**USING THE INFORMATION:**
**1)** Translate this sentence from the essay on the Marvel Cinematic Universe below into Spanish: "Still, “Iron Man” shattered all doubt and claimed the number one spot for weeks at the box office."
**2)** In the essay on the Marvel Cinematic Universe below, in what year did "Iron Man" come out?
**3)** Pick up the essay on the Marvel Cinematic Universe below from its last sentence and carry it on.

**TEXT UNDER STUDY:**
***

Juhannah Reduque

In 2008, a film from a young studio made its way into the limelight. Its main character was largely unheard of, because the film was a comic-book adaptation, and it was expected to fail. Still, “Iron Man” shattered all doubt and claimed the number one spot for weeks at the box office. Rotten Tomatoes commended the film by saying, “‘Iron Man’ turbo-charges the superhero genre with a deft intelligence and infectious sense of fun.” With this overwhelmingly positive reception, “Iron Man” was the start of the intricate narrative of the Marvel Cinematic Universe (MCU).

The MCU has more characters and interweaving storylines than I can recite, yet it is that brilliant interconnectedness that continuously attracts people to its loyal fanbase. Marvel films grab our attention through compelling storytelling, jaw-dropping visual effects, brilliant soundtracks and an ever-growing cast. MCU films are influential, and since “Iron Man,” it has wisely used its platform to empower audiences.

***

**EXTRACTED MATERIAL:**
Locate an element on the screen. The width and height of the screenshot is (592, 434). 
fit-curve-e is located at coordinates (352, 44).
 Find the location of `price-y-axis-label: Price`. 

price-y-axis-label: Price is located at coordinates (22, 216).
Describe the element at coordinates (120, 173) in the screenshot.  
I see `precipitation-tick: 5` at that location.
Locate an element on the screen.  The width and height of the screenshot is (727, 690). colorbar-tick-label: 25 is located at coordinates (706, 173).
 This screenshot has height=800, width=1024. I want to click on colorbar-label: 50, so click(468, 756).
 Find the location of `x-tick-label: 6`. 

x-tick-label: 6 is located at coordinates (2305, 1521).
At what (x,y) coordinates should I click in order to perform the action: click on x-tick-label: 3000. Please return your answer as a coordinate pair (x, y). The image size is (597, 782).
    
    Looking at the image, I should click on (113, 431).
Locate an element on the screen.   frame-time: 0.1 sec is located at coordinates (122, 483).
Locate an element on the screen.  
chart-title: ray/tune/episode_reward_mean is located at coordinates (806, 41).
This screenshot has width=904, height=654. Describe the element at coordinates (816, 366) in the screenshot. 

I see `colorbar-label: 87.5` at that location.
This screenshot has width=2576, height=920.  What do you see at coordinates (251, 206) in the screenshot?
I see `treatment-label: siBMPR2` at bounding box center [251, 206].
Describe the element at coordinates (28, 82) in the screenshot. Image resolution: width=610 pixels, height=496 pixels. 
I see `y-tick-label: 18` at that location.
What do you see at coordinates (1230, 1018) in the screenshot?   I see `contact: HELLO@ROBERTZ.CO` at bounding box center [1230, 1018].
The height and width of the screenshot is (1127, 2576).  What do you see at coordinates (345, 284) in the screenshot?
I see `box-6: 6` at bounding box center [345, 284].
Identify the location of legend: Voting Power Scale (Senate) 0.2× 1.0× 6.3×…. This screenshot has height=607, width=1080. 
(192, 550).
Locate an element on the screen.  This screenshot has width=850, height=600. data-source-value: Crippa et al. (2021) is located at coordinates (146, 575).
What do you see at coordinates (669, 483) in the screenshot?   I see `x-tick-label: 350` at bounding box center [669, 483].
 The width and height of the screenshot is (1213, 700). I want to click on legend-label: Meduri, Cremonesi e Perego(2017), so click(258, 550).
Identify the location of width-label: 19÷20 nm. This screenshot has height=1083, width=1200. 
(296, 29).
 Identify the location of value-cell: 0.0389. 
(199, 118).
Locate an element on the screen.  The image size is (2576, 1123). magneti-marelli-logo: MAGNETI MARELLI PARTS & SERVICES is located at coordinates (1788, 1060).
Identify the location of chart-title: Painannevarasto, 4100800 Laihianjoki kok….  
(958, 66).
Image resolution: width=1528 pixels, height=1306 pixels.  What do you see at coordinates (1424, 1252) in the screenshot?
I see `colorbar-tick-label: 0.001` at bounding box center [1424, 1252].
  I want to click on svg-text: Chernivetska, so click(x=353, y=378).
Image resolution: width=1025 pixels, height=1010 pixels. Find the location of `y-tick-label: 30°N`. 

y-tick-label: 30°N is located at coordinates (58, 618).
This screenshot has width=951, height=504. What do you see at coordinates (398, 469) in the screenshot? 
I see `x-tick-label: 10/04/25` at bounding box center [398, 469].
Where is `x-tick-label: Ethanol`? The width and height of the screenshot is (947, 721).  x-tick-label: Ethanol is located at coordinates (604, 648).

***

**YOUR WRITTEN ANSWERS:**
**1)** Aun así, «Iron Man» disipó toda duda y ocupó el primer puesto de la taquilla durante semanas.

**2)** 2008

**3)**
From introducing strongly written female characters like Natasha Romanov, Pepper Potts and Peggy Carter, to producing full features like “Black Panther” and “Captain Marvel” that unabashedly celebrate diversity and inclusion, Marvel has mastered how to weave social awareness into its stories. When I first watched “Black Panther,” I couldn’t stop thinking about Okoye, the general of Wakanda’s all-women army. She is strong, intelligent, skilled, confident, gentle and beautiful — not once is she forced to compromise any of that. In that certainty, Okoye’s characterization is defined: she is a woman, a warrior, a friend, a wife and more. Her character reassured me that I don’t have to be just one good thing. I can be all of it.

Recently, Marvel released their plans for Phase 4, promising more superheroes, stories and opportunities for Marvel to showcase their growth. Marvel knows that they are defining an era, and if their track record is any indication of their future, I believe that Marvel will become a legacy for future generations to look back on with awe.